Plaintiff kept no record of the special orders for cars that it claims to have given the defendant. Its witnesses testify, merely in a general way, that such orders were given to the agent at Ramsey, the railroad station nearest plaintiff's mill, to conductors and brakemen on freight trains, by school children, and by telephone messages to and occasional interviews with certain employees and officials of the company. The defendant, on the other hand, kept an account of the cars which it claims were ordered by and furnished to plaintiff. This record shows that 193 cars were ordered by plaintiff between March 1, 1920, and December 31, 1920. Plaintiff also produced a statement from its records showing that plaintiff shipped 195 cars between said dates. Plaintiff attacks the verity of the statements because on their faces they disclose that it shipped out more cars than it received. According to another record, however, offered in evidence by defendant, setting forth in detail the cars set out at Smith's Spur between March 1, 1920, and December 31, 1920, 202 cars, including three cars loaded with feed for stock, were placed at plaintiff's disposal, of which 194 cars were sent out loaded and eight cars were sent out empty. The discrepancy between the statements, of one loaded car, may be accounted for by the failure to note that one of the cars recorded as being sent out empty was, in truth and in fact, sent out loaded. Be that as it may, all the statements considered with reference to each other disclose that 202 cars for account of the plaintiff were sent out at Smith's Spur between March 1, 1920, and December 31, 1920, of which 194 or 195 cars were sent out loaded and 8 or 7 cars were returned empty.
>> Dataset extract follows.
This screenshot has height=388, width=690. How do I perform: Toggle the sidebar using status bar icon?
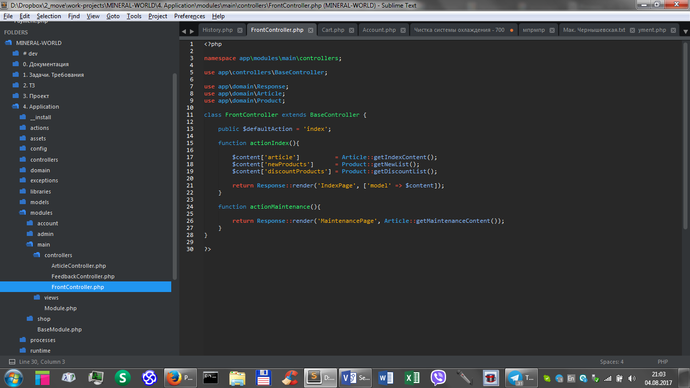[12, 362]
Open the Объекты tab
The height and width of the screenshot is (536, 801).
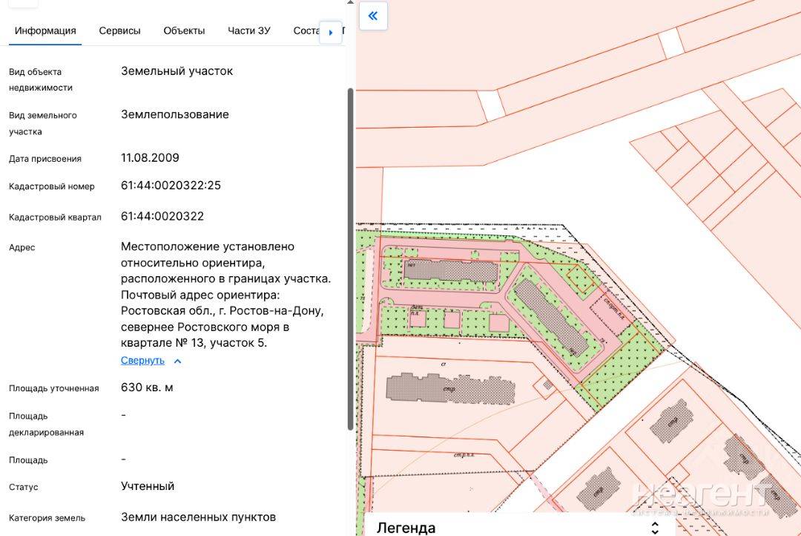tap(184, 30)
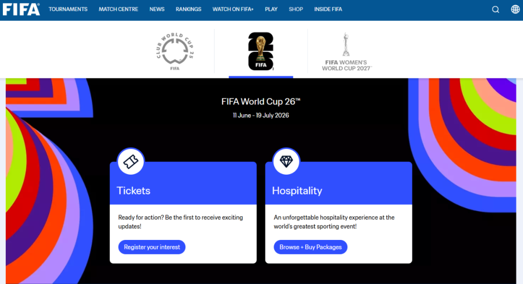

The evidence clearly establishes that during the year 1920 there was a general and unprecedented shortage of cars on all railroad lines, including defendant's, throughout the country. This condition was generally known and was known to the officers of the plaintiff company, as they admitted on the witness stand. It is probably true that during said period the plaintiff company failed to obtain all the cars it needed for the purposes of its business; and it may be true that it was not furnished with all the cars which it ordered in the haphazard manner testified to by its witnesses. It is not certain, however, that it was not furnished, after the delays incident to the car shortage, with all the cars orders for which were given to or reached an agent of the defendant company who was authorized to furnish cars. No satisfactory explanation is given, in the evidence, for the return by the plaintiff of seven or eight empty cars when, as it claims, the cars were so badly needed for the shipment of its product.
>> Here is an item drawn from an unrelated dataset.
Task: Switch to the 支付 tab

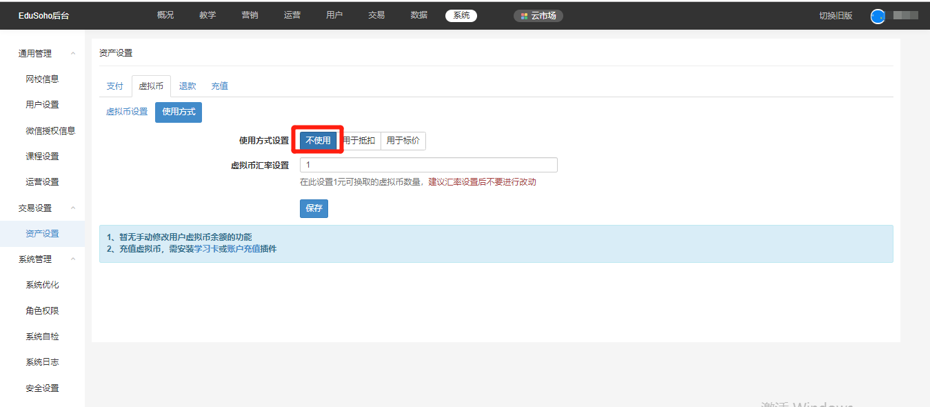Action: click(x=114, y=86)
Plaintiff, in its petition, enumerates 18 contracts for the sale of lumber and piling which, it alleges, it was unable to execute because of its inability to secure a sufficient number of cars in which to ship its product. The first contract referred to is the one with the Home Lumber Company, of New Orleans, dated October 1, 1919. This contract, according to the testimony, was not canceled until October 8, 1920, more than one year after it was entered into. There is nothing in the record to show how many cars were furnished plaintiff between October 1, 1919, and December 29, 1919, but between the latter date and October 8, 1920, plaintiff received 222 cars from the defendant. Plaintiff has not shown why it was unable to use the required number of these cars in order to carry out its contract with the Home Lumber Company.

The second contract in point of time mentioned in the petition is the one with the Geo. Dendinger Lumber Company of New Orleans, for 330,000 feet of lumber. This order was given November 21, 1919, and was canceled, verbally, some time in the fall of 1920, about one year after it was received and accepted by the plaintiff. No reason other than the general one of lack of cars is advanced by the plaintiff for its failure to execute the contract. It appears, however, that up to June 9, 1920, plaintiff had on hand for account of the contract, 172,415 feet of lumber, and between June 9 and October 1, 1920, it had manufactured 80,000 additional feet of the lumber required. It is not clear that plaintiff ever completed the manufacture of the entire amount of lumber called for by the contract. Be that as it may, the evidence discloses that the purchaser desired this lumber for export purposes, and that, as there was only a small space available for the stacking of lumber at New Orleans, and as it was difficult to secure a ship to carry the lumber abroad, it was desirous that the lumber should move out of the mill as one shipment so that it could be placed on board the vessel without any delay, necessarily involving additional expense. Approximately 22 box cars were required to take care of the movement. Nowhere in the evidence is it shown that plaintiff requested defendant to furnish it with the specific number and character of cars required for the shipment of the lumber.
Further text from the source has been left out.